Government Slams Brakes on OpenAI's GPT-5.6 Rollout Amidst Regulatory Push
OpenAI is releasing its advanced GPT-5.6 models, including flagship Sol, to a limited group of partners due to U.S. government restrictions. This move fuels debate over government power in AI, as OpenAI expresses concerns despite complying. The models boast enhanced capabilities and robust safety features, with broader availability expected soon.

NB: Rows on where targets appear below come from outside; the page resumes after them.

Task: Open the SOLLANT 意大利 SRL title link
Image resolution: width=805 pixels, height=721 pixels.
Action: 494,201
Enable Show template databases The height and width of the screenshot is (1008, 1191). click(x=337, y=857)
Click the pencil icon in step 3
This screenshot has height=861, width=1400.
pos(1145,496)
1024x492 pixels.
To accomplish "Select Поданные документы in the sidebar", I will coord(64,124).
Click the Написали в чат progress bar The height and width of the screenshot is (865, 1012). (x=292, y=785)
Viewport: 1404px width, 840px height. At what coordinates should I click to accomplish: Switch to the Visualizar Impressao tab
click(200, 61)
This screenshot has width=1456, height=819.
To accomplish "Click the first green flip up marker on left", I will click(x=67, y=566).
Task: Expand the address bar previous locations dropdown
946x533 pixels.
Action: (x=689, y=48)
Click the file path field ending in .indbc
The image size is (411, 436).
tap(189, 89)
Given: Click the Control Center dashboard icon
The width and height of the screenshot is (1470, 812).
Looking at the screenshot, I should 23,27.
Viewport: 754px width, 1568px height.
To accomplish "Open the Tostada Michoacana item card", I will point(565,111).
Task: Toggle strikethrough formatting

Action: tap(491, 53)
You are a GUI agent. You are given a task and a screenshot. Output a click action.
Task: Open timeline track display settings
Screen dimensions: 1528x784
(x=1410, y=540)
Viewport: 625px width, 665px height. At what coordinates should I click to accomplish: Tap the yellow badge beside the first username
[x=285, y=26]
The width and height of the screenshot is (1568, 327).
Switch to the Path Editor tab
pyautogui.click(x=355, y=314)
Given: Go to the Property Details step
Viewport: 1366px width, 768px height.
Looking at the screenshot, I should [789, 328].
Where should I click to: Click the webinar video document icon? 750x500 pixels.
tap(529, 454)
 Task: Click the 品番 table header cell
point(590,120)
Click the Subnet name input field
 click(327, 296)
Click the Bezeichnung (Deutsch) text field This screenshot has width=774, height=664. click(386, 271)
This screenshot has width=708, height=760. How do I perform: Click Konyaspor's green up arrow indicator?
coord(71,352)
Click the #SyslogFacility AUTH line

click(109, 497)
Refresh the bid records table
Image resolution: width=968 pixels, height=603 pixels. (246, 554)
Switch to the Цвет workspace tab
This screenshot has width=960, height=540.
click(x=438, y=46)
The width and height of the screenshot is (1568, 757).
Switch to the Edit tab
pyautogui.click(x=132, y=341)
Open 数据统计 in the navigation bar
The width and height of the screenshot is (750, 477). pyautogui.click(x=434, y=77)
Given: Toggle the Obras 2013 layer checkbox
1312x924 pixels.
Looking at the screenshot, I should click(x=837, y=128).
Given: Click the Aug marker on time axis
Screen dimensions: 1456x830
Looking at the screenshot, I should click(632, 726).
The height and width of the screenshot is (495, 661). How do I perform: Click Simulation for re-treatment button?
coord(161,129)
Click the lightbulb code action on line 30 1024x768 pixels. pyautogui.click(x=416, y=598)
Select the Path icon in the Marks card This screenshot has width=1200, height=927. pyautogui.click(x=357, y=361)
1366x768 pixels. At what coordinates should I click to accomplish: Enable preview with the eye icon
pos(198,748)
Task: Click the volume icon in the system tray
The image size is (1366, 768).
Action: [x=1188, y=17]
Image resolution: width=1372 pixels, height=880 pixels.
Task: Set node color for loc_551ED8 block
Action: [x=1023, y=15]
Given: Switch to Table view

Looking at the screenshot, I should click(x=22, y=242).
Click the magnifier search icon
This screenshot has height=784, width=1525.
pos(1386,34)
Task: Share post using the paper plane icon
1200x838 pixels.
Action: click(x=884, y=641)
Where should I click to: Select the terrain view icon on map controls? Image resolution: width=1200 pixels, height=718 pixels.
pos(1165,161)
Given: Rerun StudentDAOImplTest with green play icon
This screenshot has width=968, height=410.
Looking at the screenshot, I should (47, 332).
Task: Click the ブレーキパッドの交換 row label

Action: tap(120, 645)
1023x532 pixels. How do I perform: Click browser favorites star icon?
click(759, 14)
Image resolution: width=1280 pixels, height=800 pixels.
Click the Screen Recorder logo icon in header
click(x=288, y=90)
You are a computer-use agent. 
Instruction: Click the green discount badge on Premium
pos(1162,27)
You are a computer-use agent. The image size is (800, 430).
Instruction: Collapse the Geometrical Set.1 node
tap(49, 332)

OpenAI has announced a restricted release of its latest generation of AI models, GPT-5.6, to a select group of "trusted partners" at the explicit request of the U.S. government. This new lineup includes Sol, designated as the flagship and most powerful model; Terra, a more balanced option suited for everyday tasks; and Luna, designed for faster, lower-cost applications. Despite Sol being OpenAI's most advanced offering, all three models have faced restrictions from the Trump administration. OpenAI clarified that participation in this limited preview is contingent on partners whose involvement has been shared with the government, underscoring the significant government oversight.
This move by the administration reflects increasing pressure on AI companies to regulate their most advanced systems. A prior incident involving Anthropic, which was compelled to remove access to its powerful public model Fable 5 for all foreign nationals, leading to its complete withdrawal, highlights the extent of government intervention. Such events have sparked critical debates regarding the appropriate scope of governmental authority over the release of cutting-edge AI models. Dean Ball, a former White House AI adviser soon to join OpenAI, posits that President Trump's recent executive order—which mandates certain AI companies voluntarily submit their advanced models for government review up to 30 days pre-release—effectively establishes an involuntary licensing regime for frontier AI. Ball warns that this could lead to heavy-handed restrictions and, compounded by the lack of clearly defined government safety standards, might result in endless launch delays. Such delays, he argues, could not only give China an advantage in the global AI race but also jeopardize the substantial investments poured into AI infrastructure development.
While OpenAI complied with the administration's demands for this initial release, the company expressed clear reservations about the long-term implications of such an arrangement. In a Friday blog post, OpenAI stated, "We don’t believe this kind of government access process should become the long-term default," asserting that it hinders "users, developers, enterprises, cyber defenders, and global partners who need them" from accessing valuable tools. OpenAI characterized this limited preview as a "short-term step" intended to pave the way for broader availability of GPT-5.6 in the coming weeks. The company is actively collaborating with the administration to formulate a new executive order framework focused on cybersecurity and to establish a consistent, repeatable process for future model releases.
Delving into the technical specifications, OpenAI hails GPT-5.6 Sol as its most potent model to date, showcasing enhanced agentic capabilities across critical domains such as coding, biology, and cybersecurity. Sol introduces two innovative reasoning modes: a "max" effort mode and an "ultra" mode, which leverages coordinated subagents to tackle highly complex tasks, though this comes with a significant increase in token usage. OpenAI reports that GPT-5.6 excels in various benchmarks, even surpassing Anthropic’s Claude Mythos 5 in coding workflows, a model that the Trump administration also effectively banned recently. Furthermore, GPT-5.6 Sol is presented as competitive with Mythos preview while impressively using only a third of the output tokens, highlighting its efficiency.
To address potential concerns regarding the safety of its powerful models, OpenAI has equipped Sol with its most robust security stack to date. The model is described as heavily hardened against adversarial attacks and intentionally optimized to prioritize defensive cybersecurity work over offensive exploits. This means Sol is designed to be highly resistant to jailbreaking attempts and to guide users in defending against vulnerabilities rather than exploiting them. Crucially, OpenAI emphasizes that Sol's safety guardrails are intrinsically built into the core model's behavior, rather than relying on a separate, superficial filter. This approach aims to circumvent the pitfalls experienced by Anthropic with Fable 5, where a separate classifier for high-risk topics led to frequent false positives and user dissatisfaction due to automatic rerouting to older, less capable models.
Although the GPT-5.6 models are initially restricted to a select cohort of partners, OpenAI plans to make them widely accessible to users of ChatGPT, Codex, and the API in the near future. The models will be available in three distinct sizes with tiered pricing: Sol will cost $5 per million input tokens and $30 per million output tokens; Terra's pricing will be half of Sol's; and Luna will be the most economical option at $1 per million input tokens and $6 per million output tokens. OpenAI has also implemented improvements to prompt caching, designed to make repeated prompts both cheaper and more predictable for users.